TO DO: Recast the records from the line containing "You are a computer-use agent. Image" through the line containing "Action: (x=296, y=139)", both included, as a Markdown table with the columns Row and Text, one numbered row per line and no rows for blank lines. Leave the pictures out of the table.

━━━━━ DATA ENTRIES

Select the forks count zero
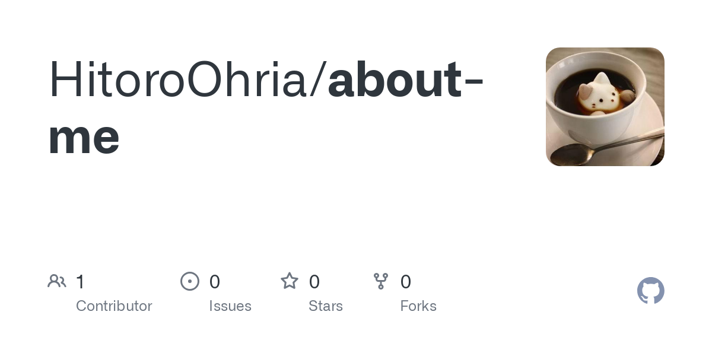The width and height of the screenshot is (712, 356). 406,281
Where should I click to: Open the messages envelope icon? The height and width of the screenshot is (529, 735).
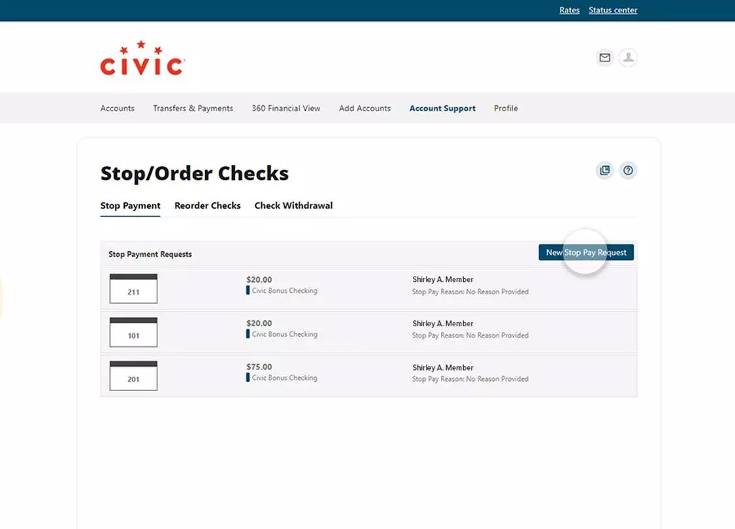[x=604, y=58]
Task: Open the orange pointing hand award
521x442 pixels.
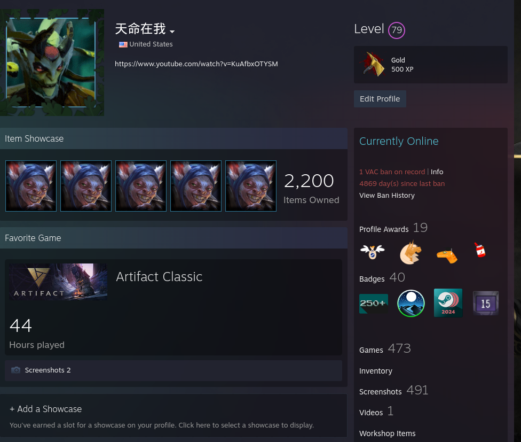Action: point(447,256)
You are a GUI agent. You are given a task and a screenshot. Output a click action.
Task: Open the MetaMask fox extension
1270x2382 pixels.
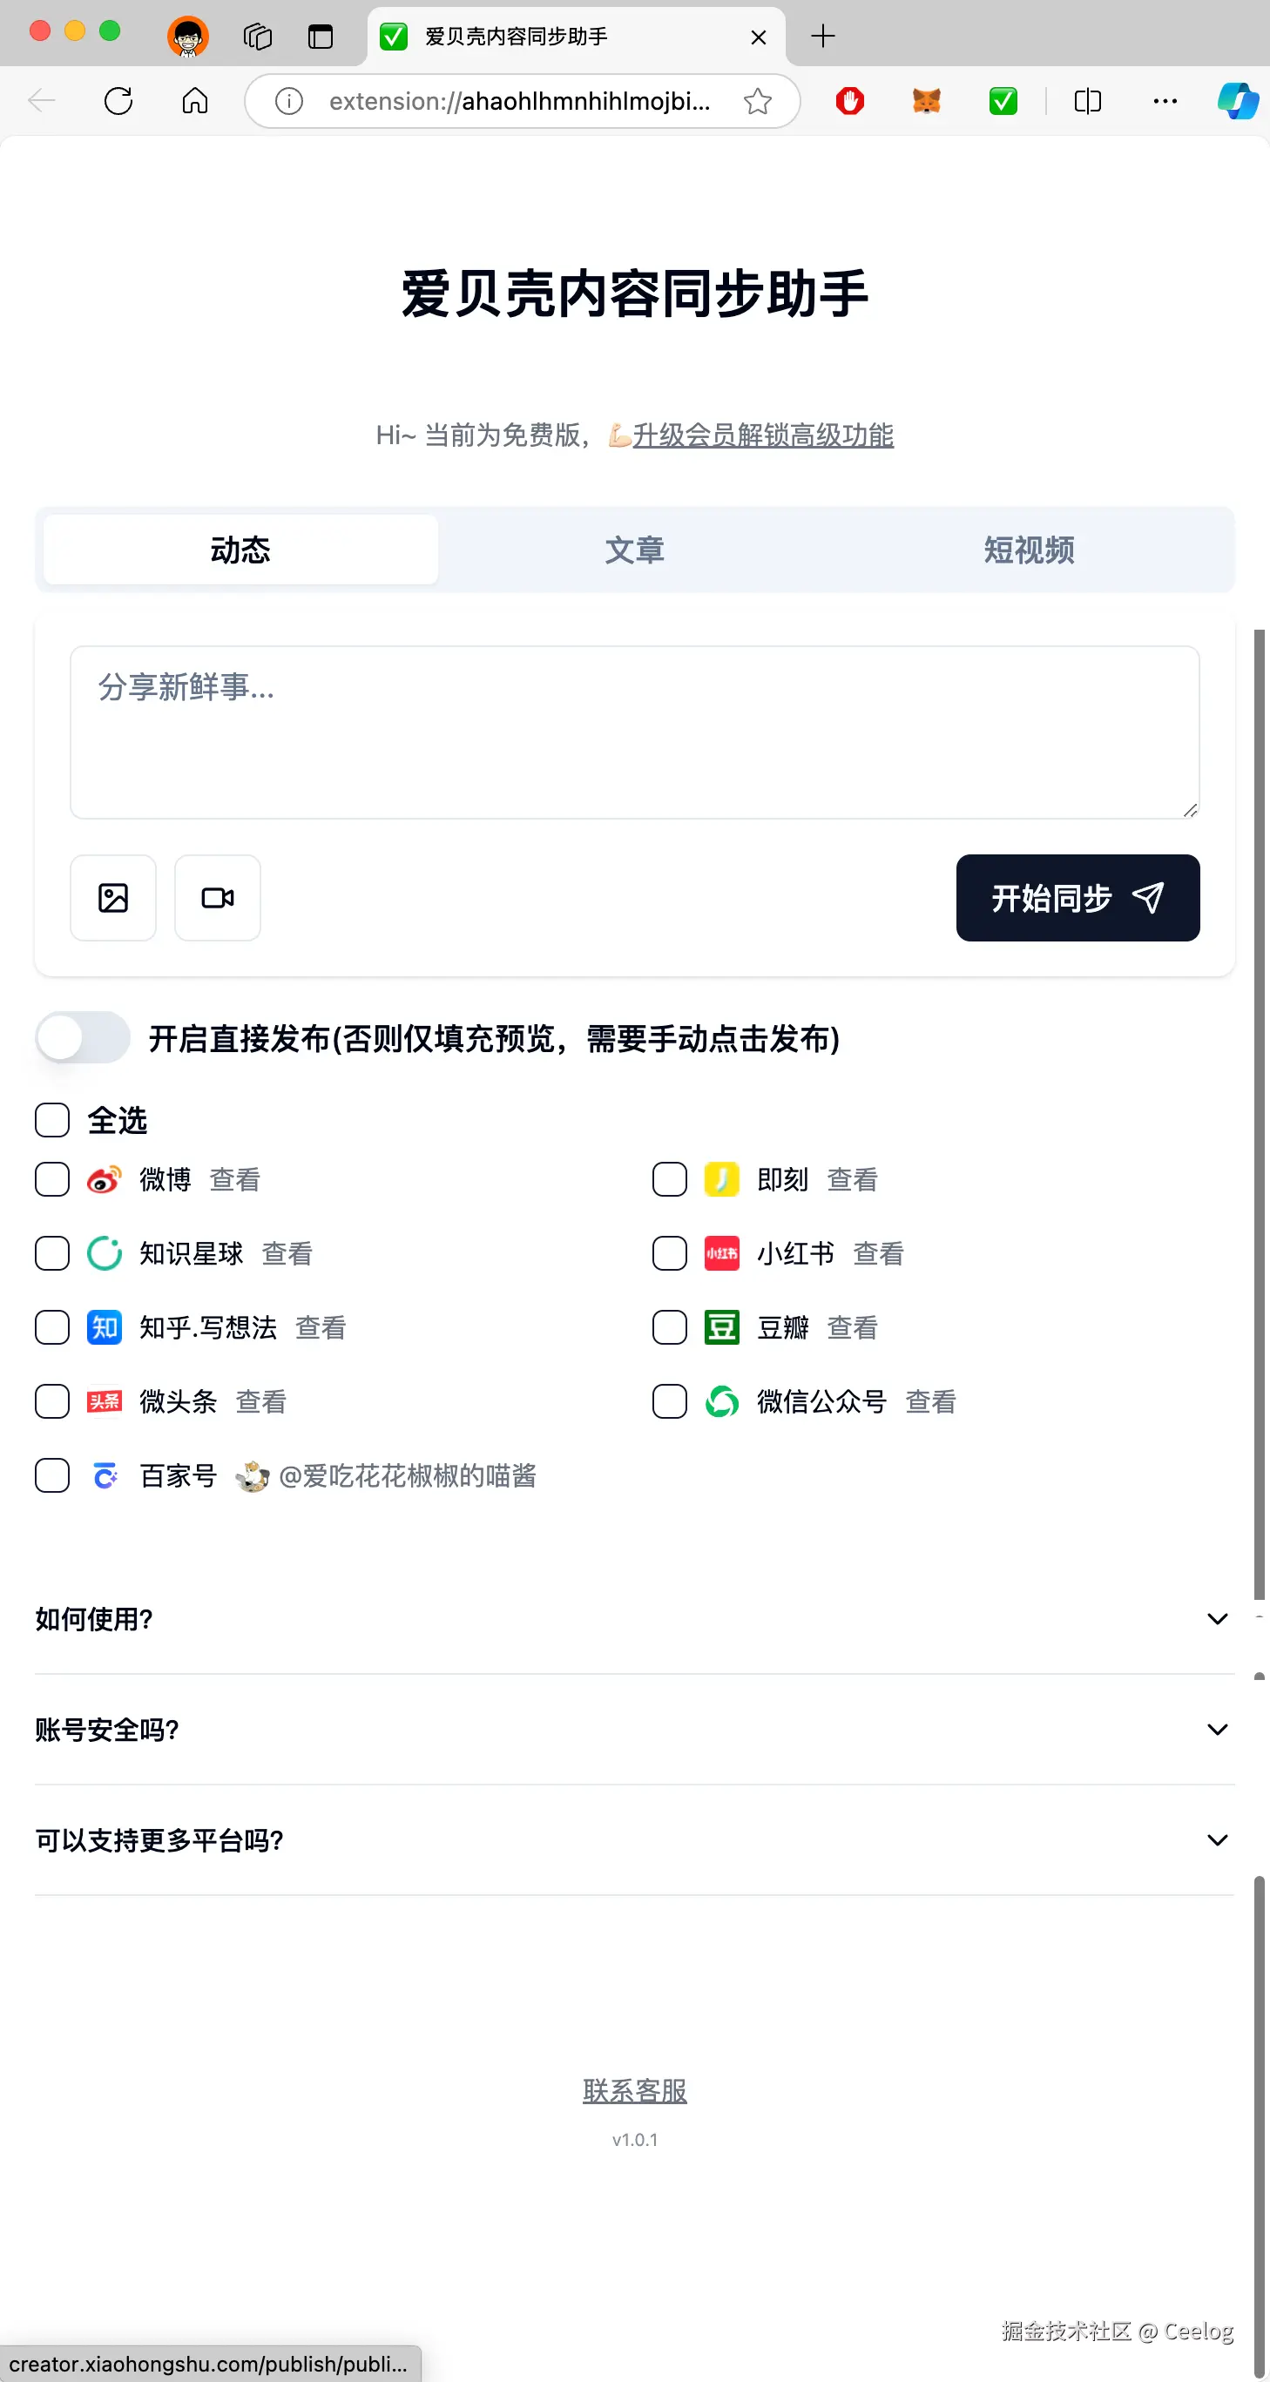926,101
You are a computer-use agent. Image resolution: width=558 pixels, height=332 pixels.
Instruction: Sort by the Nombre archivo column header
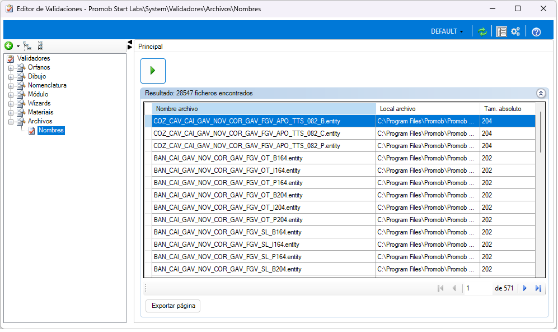263,109
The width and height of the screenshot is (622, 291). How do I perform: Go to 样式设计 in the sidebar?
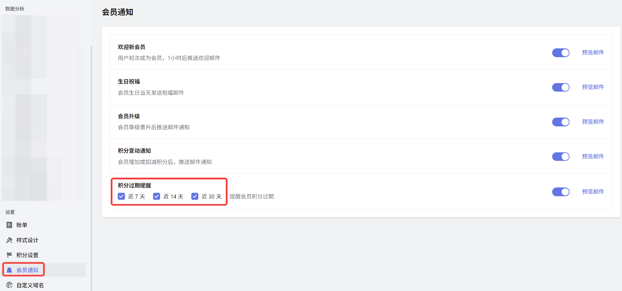click(27, 240)
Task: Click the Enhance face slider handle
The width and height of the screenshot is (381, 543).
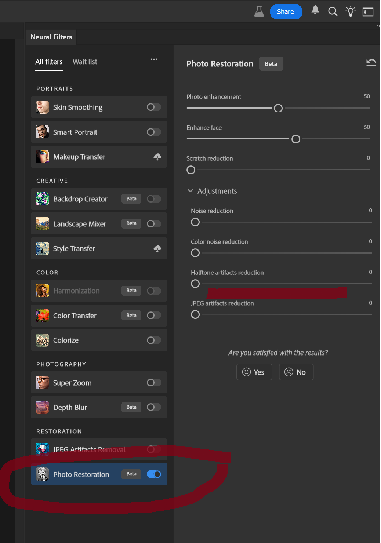Action: (x=296, y=139)
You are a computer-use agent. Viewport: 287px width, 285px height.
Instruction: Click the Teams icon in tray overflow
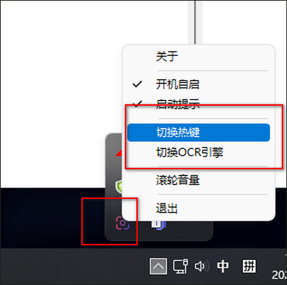coord(158,225)
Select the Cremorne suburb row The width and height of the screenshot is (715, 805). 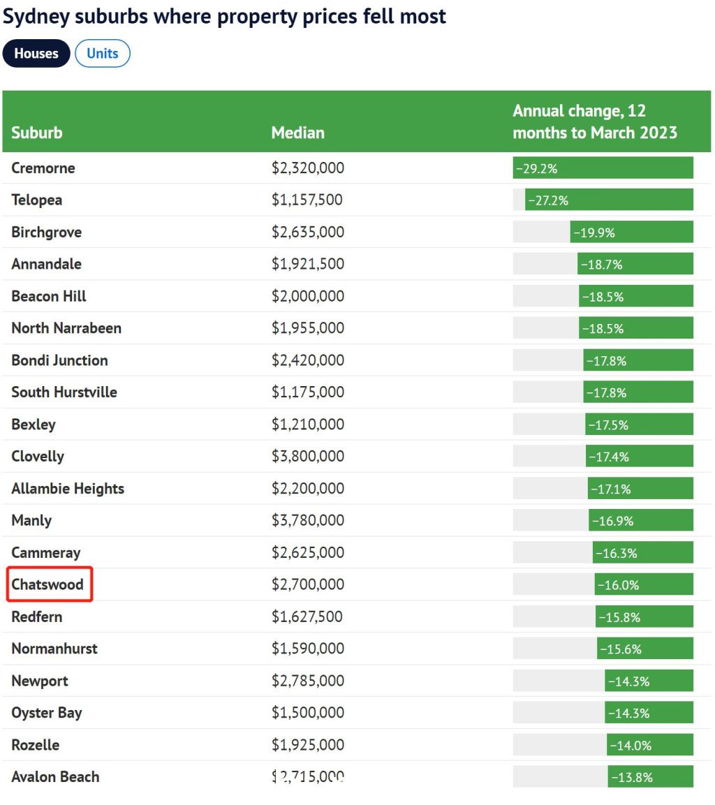(x=357, y=168)
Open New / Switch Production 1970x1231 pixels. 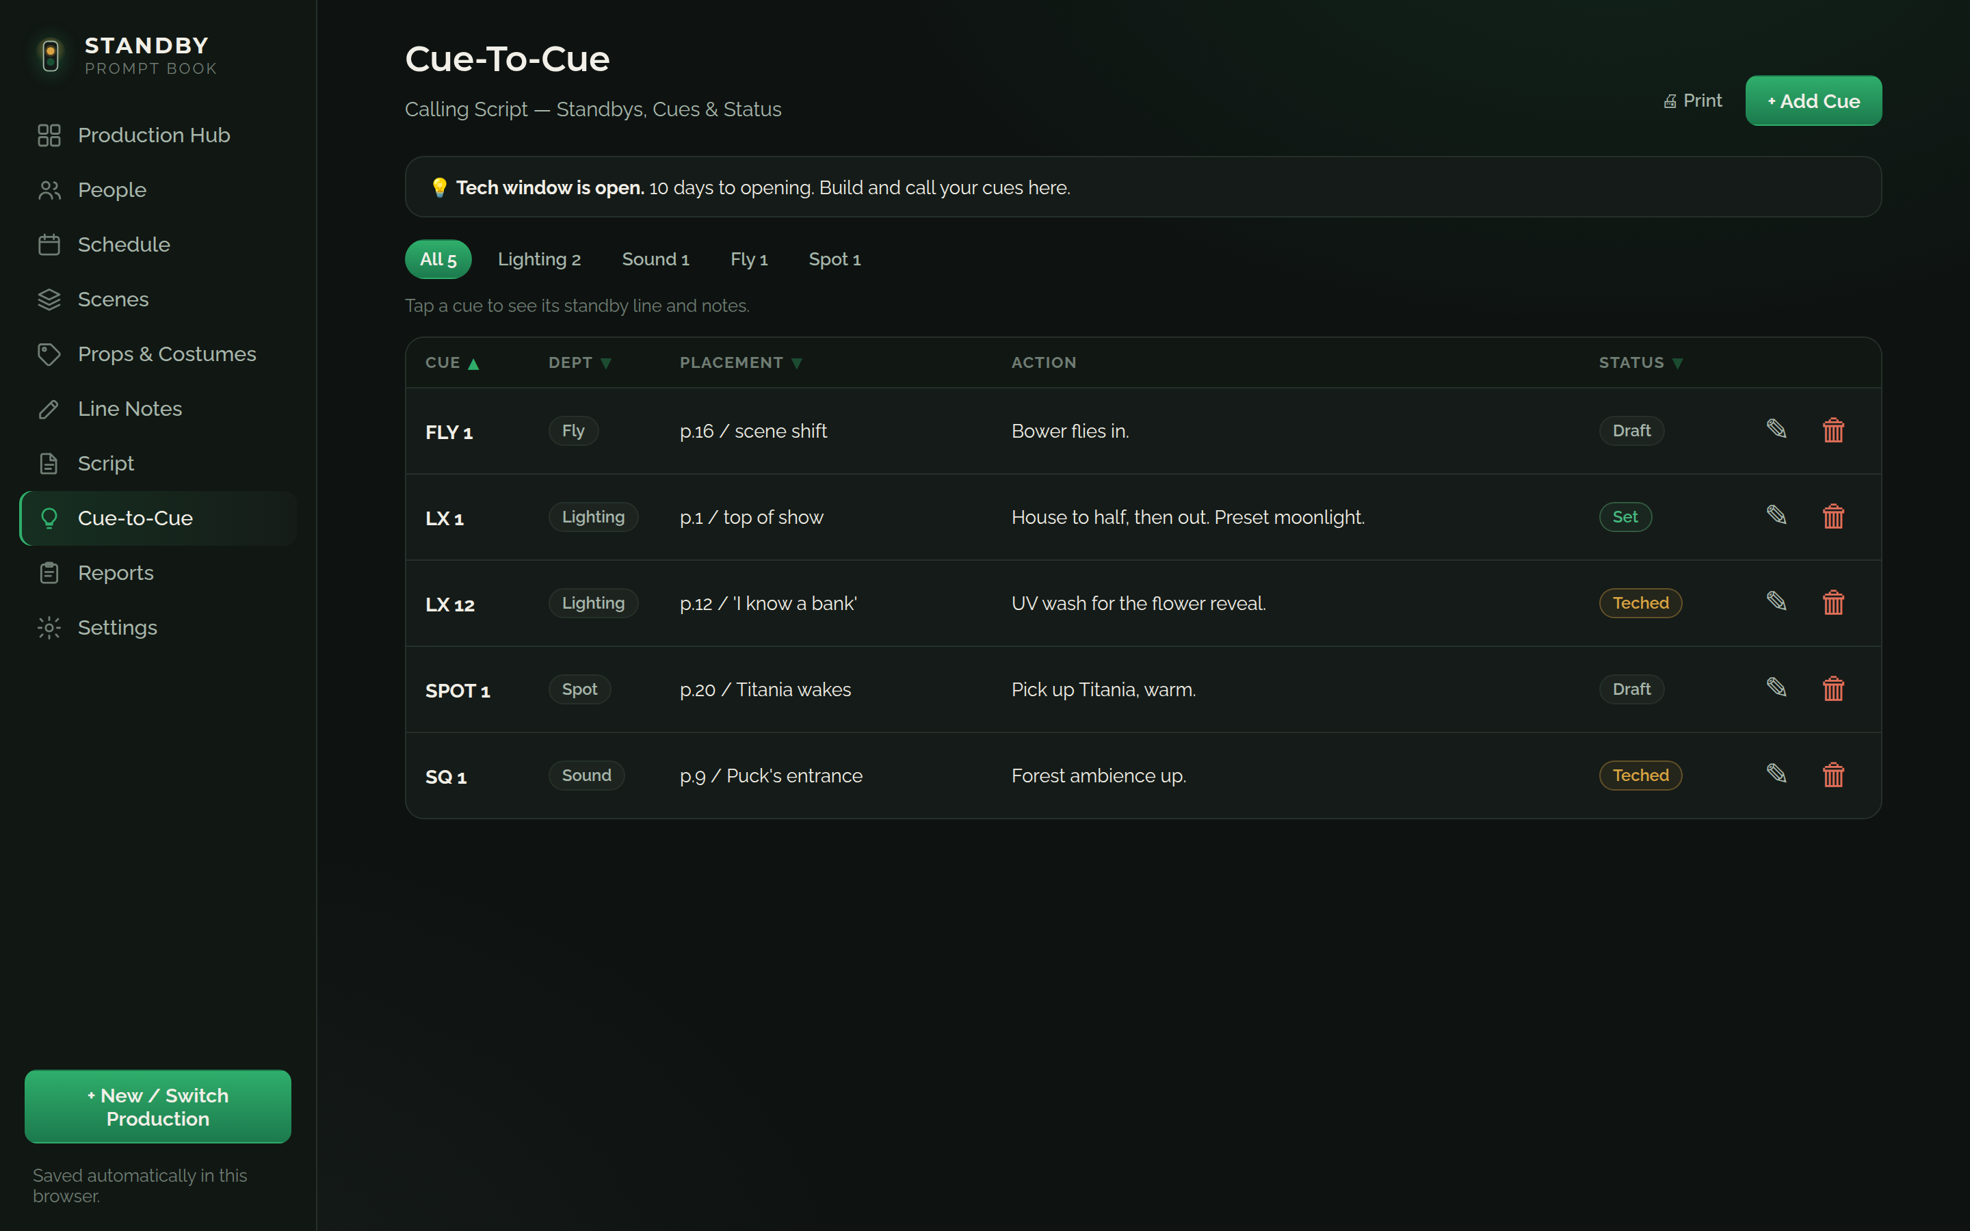158,1106
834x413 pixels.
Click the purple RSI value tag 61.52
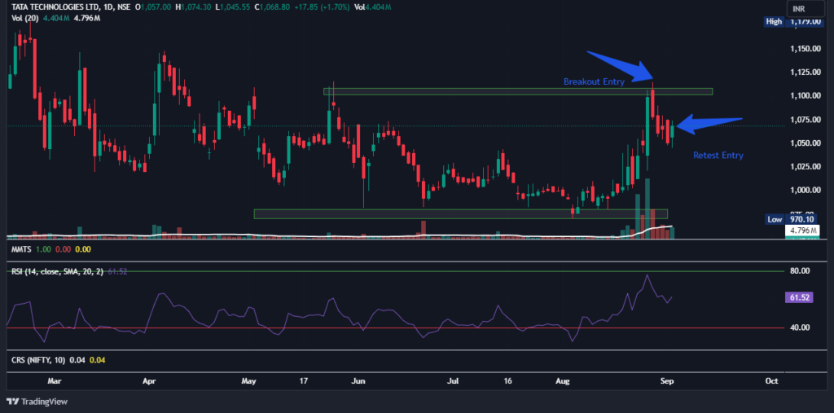(x=799, y=299)
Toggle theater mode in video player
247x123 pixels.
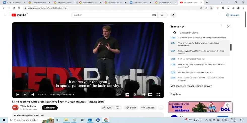pyautogui.click(x=150, y=95)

━━━━━━━━━━

FULL SOLUTION:
| Row | Text |
|---|---|
| 1 | You are a computer-use agent. Image resolution: width=558 pixels, height=332 pixels. |
| 2 | Instruction: Sort by the Nombre archivo column header |
| 3 | 263,109 |
| 4 | The width and height of the screenshot is (622, 291). How do I perform: Go to 样式设计 in the sidebar? |
| 5 | click(27, 240) |
| 6 | Task: Click the Enhance face slider handle |
| 7 | The width and height of the screenshot is (381, 543). |
| 8 | Action: (x=296, y=139) |